Challenge => Copy out every line of the records, unchanged, from the line that contains "1148x1047 pixels. How" through the last line, both ends included.

Records supplied =>
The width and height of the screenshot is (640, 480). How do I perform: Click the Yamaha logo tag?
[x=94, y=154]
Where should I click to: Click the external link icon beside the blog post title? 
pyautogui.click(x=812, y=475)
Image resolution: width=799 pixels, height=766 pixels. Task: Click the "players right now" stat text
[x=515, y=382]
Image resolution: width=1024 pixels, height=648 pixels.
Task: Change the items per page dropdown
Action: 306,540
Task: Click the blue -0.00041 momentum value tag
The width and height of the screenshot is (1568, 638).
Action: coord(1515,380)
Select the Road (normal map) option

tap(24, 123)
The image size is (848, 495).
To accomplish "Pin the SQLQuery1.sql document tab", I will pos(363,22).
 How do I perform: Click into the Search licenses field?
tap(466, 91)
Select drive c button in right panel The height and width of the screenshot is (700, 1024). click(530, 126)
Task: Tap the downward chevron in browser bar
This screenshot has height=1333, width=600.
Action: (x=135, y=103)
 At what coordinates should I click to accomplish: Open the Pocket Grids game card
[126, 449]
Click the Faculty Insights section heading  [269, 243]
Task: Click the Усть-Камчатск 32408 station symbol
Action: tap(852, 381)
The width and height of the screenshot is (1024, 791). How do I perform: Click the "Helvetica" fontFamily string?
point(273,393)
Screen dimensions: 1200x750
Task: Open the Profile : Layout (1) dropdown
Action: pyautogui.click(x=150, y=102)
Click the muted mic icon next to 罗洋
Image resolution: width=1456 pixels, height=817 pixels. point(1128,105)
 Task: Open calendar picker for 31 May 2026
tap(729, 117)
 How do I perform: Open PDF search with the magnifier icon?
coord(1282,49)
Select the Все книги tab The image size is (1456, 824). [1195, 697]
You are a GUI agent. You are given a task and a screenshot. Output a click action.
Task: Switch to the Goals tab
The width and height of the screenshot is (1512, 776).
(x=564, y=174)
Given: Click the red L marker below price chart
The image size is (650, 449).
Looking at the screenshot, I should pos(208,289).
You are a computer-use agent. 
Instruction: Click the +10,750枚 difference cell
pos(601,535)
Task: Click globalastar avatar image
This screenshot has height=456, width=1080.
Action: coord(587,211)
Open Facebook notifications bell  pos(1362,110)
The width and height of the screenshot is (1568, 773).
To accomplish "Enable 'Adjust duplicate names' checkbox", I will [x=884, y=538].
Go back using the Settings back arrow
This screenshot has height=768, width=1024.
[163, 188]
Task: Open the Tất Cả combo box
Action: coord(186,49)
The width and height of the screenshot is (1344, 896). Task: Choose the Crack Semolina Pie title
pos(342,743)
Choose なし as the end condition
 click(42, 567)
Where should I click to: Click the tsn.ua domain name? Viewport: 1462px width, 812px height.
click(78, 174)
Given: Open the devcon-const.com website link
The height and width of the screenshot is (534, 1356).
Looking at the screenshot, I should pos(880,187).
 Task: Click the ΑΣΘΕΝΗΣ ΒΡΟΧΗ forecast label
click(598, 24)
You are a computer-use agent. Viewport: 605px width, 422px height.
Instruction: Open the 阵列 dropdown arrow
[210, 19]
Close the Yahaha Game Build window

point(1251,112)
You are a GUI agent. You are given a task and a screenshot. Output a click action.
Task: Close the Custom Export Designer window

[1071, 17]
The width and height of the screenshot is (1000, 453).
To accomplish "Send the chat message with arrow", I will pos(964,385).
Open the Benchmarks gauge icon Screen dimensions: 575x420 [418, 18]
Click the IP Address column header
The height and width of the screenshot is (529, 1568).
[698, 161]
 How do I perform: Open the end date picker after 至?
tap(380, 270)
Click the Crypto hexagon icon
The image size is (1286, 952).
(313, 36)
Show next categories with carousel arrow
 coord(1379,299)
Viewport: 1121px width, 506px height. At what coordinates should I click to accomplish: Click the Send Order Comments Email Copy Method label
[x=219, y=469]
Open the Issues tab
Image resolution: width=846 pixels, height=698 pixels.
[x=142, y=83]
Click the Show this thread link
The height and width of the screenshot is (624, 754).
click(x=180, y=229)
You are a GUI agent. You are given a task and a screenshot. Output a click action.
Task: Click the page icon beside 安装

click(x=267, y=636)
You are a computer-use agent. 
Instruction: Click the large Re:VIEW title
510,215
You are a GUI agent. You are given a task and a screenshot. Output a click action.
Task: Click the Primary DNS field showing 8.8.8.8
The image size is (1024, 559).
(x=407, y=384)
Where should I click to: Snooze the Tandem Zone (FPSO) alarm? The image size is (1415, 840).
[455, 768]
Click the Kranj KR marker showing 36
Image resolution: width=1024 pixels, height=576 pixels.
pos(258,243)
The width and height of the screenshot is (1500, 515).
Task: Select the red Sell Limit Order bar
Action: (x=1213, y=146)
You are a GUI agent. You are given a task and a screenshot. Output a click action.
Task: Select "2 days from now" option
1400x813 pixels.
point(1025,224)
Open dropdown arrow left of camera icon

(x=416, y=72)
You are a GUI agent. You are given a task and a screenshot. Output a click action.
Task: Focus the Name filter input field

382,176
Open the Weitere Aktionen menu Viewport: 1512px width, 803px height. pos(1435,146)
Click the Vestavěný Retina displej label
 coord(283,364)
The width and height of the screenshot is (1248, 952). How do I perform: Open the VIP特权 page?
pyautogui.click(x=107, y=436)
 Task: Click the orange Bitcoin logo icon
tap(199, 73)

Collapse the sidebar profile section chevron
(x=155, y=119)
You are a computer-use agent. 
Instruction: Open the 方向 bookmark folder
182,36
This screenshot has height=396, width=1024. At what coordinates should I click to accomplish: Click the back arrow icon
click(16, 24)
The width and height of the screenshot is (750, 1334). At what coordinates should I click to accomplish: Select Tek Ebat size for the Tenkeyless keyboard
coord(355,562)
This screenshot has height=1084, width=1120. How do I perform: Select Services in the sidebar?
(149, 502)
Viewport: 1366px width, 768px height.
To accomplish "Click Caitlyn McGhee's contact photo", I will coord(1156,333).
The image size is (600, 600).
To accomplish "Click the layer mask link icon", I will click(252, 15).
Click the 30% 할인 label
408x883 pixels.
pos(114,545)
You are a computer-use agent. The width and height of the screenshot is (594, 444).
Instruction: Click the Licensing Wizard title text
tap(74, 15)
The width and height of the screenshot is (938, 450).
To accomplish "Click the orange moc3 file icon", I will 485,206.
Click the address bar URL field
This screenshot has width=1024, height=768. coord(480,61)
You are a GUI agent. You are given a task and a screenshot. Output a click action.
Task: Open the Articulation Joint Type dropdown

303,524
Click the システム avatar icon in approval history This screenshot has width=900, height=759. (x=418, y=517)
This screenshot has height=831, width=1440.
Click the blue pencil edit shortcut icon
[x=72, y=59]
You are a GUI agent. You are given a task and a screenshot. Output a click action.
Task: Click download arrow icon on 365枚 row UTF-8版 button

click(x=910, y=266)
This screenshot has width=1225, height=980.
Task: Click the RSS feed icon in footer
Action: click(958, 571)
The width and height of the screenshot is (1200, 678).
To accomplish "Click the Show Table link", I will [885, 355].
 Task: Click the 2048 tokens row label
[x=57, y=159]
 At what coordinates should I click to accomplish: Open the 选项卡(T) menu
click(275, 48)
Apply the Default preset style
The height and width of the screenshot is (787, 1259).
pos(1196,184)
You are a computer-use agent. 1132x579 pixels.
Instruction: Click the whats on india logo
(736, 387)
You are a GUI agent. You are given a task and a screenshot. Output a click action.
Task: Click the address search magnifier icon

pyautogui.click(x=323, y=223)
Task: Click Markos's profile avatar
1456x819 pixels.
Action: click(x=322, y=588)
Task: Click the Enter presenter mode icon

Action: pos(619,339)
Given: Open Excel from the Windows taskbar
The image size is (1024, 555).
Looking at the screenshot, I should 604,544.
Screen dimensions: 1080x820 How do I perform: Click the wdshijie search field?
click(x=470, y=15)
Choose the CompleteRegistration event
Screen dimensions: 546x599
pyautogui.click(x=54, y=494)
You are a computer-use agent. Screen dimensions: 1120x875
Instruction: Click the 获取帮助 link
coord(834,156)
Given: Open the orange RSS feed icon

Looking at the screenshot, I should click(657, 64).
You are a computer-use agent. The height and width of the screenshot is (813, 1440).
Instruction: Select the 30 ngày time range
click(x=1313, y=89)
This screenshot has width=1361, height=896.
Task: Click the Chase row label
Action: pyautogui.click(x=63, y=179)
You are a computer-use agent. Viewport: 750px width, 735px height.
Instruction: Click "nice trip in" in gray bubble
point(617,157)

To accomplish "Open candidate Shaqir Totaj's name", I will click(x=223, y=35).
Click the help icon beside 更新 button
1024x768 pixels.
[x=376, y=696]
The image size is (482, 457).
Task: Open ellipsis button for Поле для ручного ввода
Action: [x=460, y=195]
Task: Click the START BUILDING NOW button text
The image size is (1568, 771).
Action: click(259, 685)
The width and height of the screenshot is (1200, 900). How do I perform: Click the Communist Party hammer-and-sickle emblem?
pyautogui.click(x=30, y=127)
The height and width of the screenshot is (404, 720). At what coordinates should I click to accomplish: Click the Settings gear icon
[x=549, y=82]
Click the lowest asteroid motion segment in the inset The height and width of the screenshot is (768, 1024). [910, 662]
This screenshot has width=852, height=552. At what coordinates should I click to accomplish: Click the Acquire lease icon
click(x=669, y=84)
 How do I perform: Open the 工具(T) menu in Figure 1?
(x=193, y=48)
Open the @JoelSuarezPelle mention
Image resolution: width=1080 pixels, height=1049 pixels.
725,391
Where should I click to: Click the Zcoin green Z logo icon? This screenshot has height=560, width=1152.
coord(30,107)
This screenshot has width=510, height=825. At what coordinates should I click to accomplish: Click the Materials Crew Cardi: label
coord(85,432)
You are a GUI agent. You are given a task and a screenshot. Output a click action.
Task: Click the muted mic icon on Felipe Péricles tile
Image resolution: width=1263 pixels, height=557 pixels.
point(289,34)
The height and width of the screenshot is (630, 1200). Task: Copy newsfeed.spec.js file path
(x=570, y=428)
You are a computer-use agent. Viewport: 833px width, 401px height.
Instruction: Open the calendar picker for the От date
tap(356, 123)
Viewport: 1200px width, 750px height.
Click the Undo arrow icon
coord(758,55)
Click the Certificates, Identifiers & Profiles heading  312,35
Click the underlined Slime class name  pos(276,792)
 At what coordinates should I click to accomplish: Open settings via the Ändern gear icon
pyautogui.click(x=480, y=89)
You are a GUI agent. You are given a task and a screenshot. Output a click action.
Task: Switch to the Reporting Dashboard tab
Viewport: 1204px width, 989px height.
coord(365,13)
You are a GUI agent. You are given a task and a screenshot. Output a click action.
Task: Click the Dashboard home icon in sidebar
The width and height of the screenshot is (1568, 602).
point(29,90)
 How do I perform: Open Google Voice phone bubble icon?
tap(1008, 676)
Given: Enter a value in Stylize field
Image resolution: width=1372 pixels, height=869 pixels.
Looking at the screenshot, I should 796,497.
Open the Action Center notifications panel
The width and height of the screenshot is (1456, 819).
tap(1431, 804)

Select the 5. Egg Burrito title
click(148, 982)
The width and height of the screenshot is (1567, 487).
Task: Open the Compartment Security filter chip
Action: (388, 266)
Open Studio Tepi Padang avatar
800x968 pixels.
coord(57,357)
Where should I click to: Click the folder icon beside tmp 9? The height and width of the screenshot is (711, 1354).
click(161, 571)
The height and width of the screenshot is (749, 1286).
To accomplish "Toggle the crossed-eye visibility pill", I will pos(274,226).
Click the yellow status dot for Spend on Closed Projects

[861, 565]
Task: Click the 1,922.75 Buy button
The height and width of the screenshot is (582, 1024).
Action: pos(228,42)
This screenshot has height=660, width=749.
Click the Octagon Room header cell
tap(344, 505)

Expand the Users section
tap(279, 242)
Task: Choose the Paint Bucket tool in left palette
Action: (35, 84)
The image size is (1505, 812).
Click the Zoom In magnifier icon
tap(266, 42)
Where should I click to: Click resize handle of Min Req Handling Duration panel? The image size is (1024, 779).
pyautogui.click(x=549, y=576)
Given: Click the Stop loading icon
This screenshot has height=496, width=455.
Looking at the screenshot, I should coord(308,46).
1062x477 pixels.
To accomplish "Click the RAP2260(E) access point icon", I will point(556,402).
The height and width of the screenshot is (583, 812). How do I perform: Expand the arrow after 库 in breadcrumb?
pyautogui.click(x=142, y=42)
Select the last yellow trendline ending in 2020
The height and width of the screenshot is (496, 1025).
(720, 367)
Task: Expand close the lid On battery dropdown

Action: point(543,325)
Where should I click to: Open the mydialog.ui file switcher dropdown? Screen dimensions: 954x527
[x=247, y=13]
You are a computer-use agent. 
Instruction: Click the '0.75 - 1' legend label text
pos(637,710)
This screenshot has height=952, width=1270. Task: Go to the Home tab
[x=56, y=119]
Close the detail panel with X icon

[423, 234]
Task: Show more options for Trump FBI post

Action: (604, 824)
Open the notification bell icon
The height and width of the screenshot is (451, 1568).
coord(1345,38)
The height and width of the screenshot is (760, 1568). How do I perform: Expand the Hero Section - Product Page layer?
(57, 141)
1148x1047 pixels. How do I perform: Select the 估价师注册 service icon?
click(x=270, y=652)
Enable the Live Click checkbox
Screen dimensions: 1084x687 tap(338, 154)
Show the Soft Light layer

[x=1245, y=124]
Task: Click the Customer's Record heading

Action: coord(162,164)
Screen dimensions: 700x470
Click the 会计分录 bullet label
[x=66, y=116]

Solution for this task =>
1148x1047 pixels. How do I perform: Select the 估价师注册 service icon?
click(x=270, y=652)
Enable the Live Click checkbox
Screen dimensions: 1084x687 tap(338, 154)
Show the Soft Light layer

[x=1245, y=124]
Task: Click the Customer's Record heading

Action: coord(162,164)
Screen dimensions: 700x470
Click the 会计分录 bullet label
[x=66, y=116]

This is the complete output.